== Segment start ==

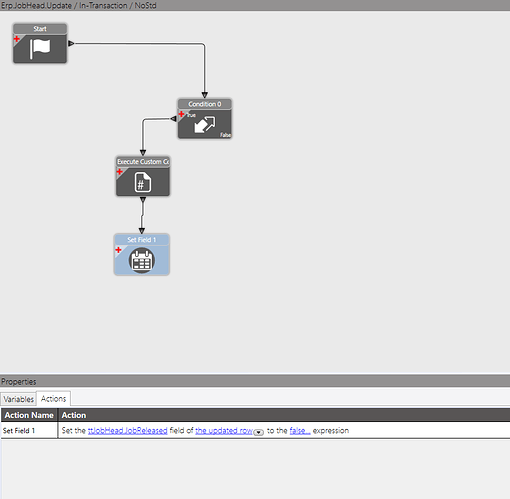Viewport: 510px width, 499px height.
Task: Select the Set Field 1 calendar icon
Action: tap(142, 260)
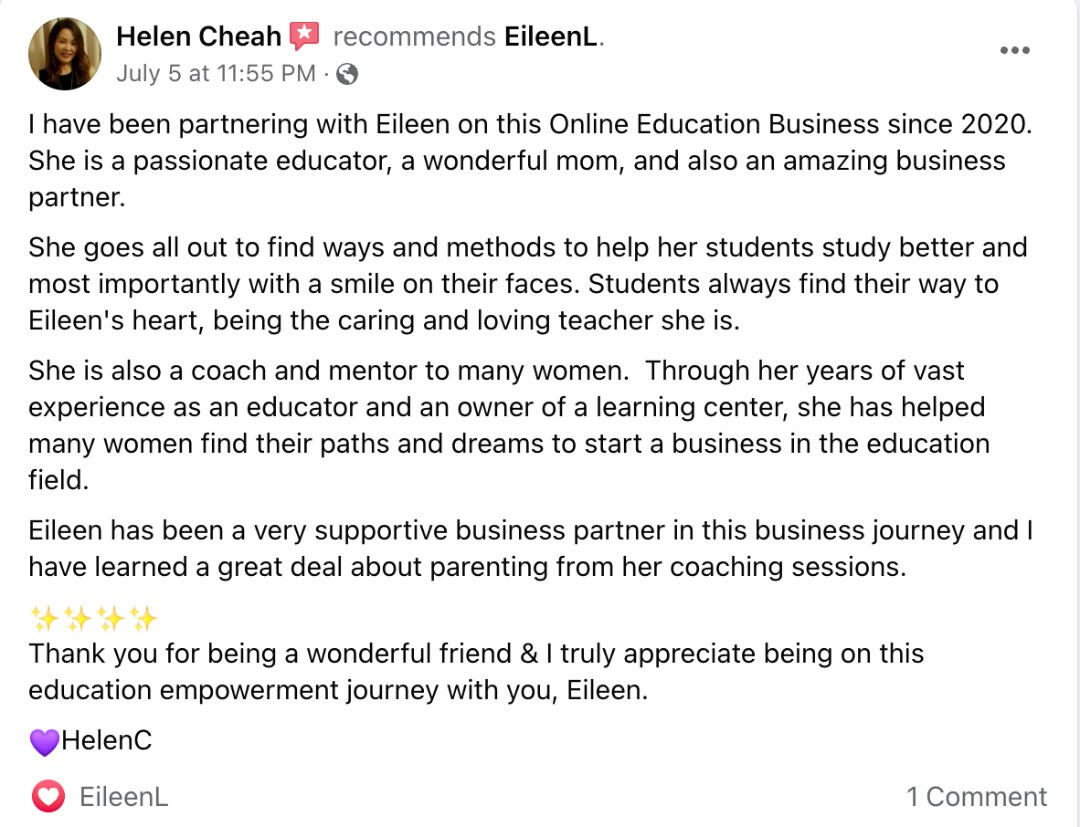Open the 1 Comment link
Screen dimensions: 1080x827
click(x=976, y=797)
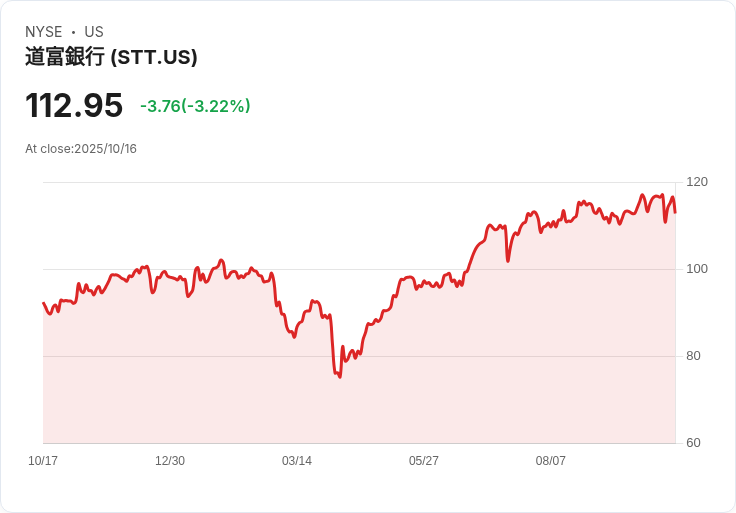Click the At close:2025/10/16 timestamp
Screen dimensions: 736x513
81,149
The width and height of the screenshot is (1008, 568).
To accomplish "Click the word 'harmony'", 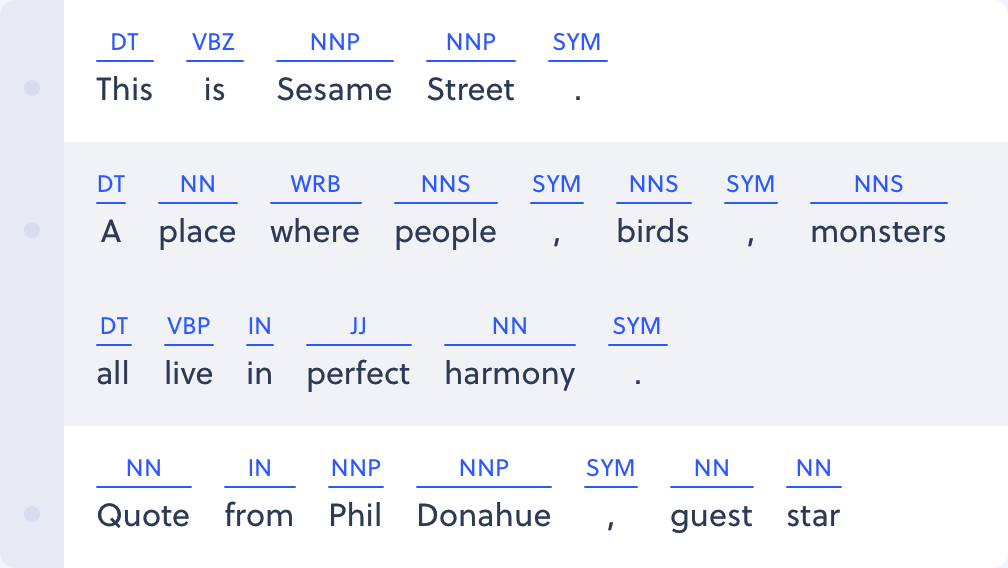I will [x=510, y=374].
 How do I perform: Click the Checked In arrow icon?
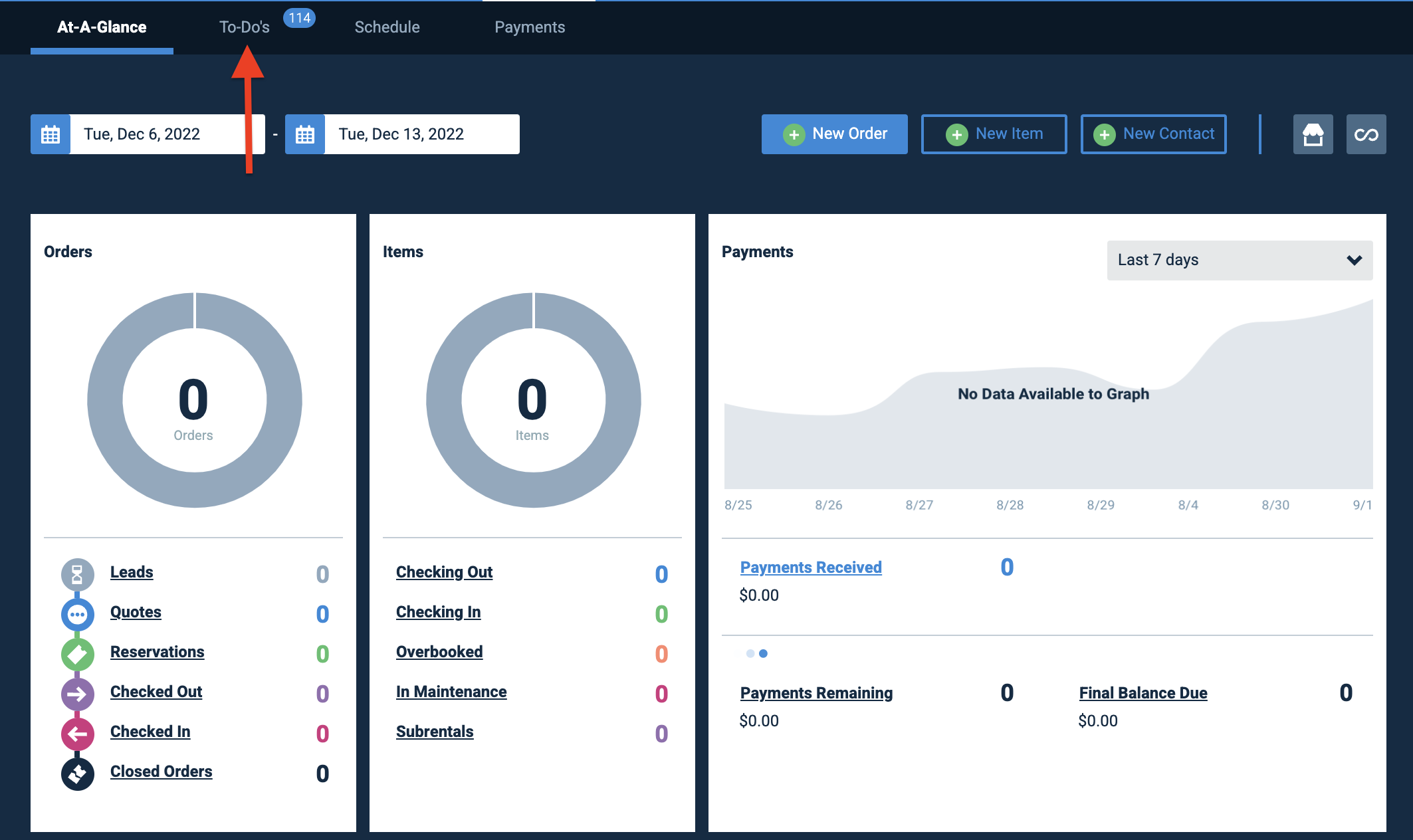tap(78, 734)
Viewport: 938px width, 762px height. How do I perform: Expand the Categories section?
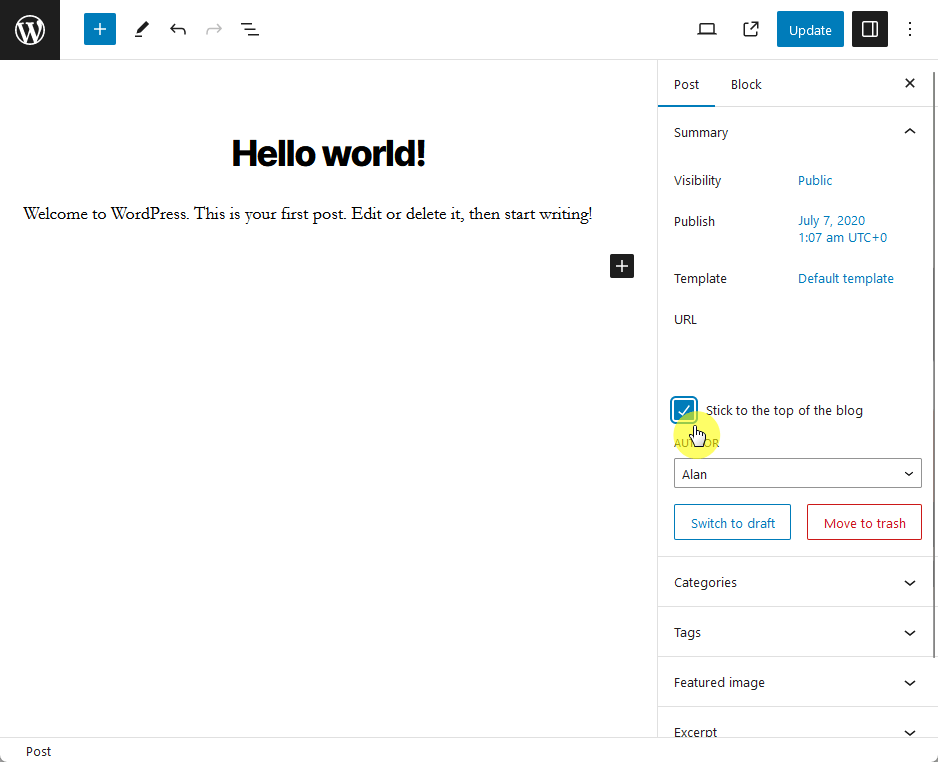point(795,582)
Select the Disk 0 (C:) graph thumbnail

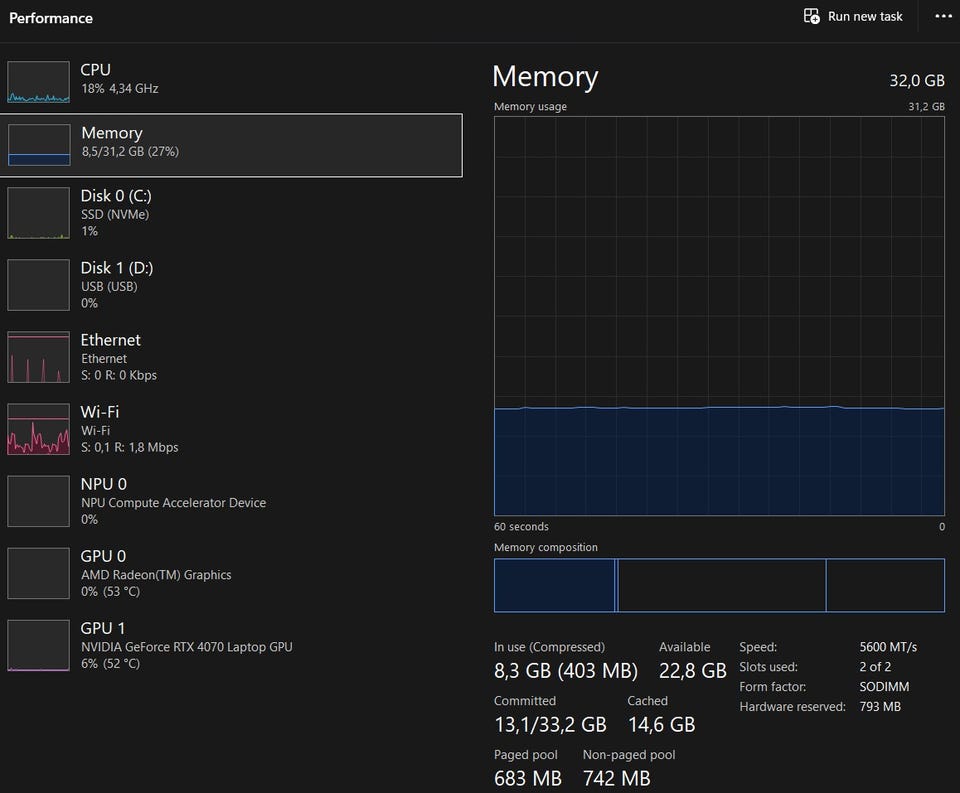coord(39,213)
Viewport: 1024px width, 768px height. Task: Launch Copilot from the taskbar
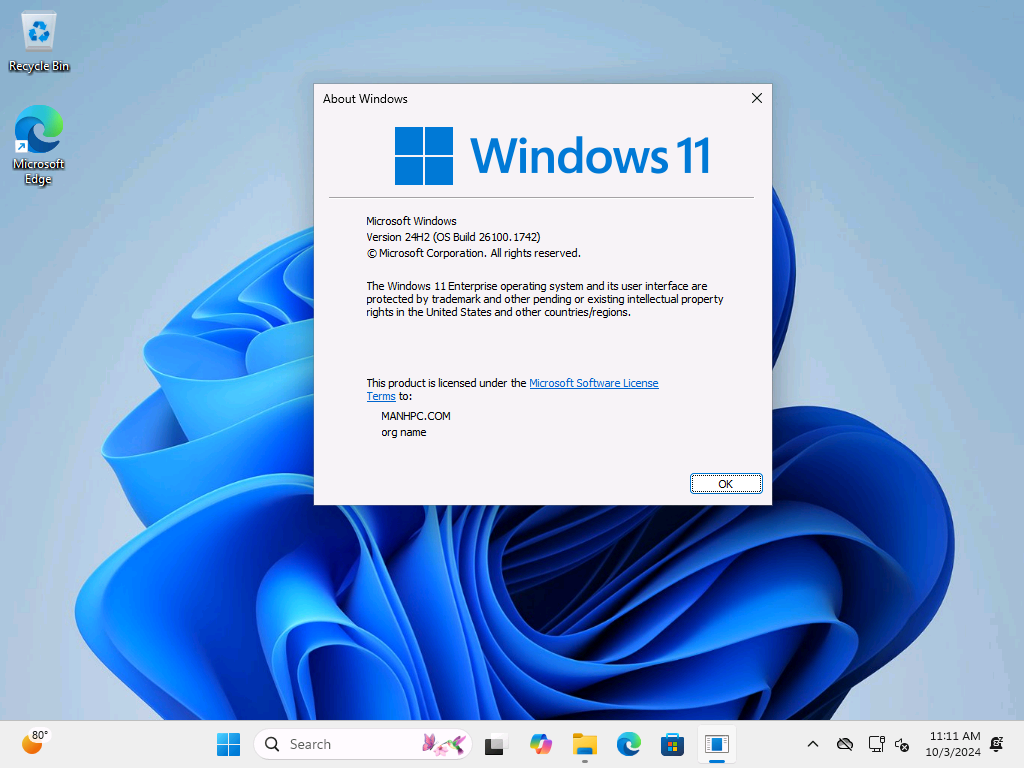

== Segment end ==

> _TASK_
Restate the data exactly, though only from the line that contains "Select the Disk 0 (C:) graph thumbnail" through its last line, both ends included and with the pictures left out.

> _RESULT OF THIS EXERCISE_
Select the Disk 0 (C:) graph thumbnail

coord(39,213)
Viewport: 1024px width, 768px height. Task: Launch Copilot from the taskbar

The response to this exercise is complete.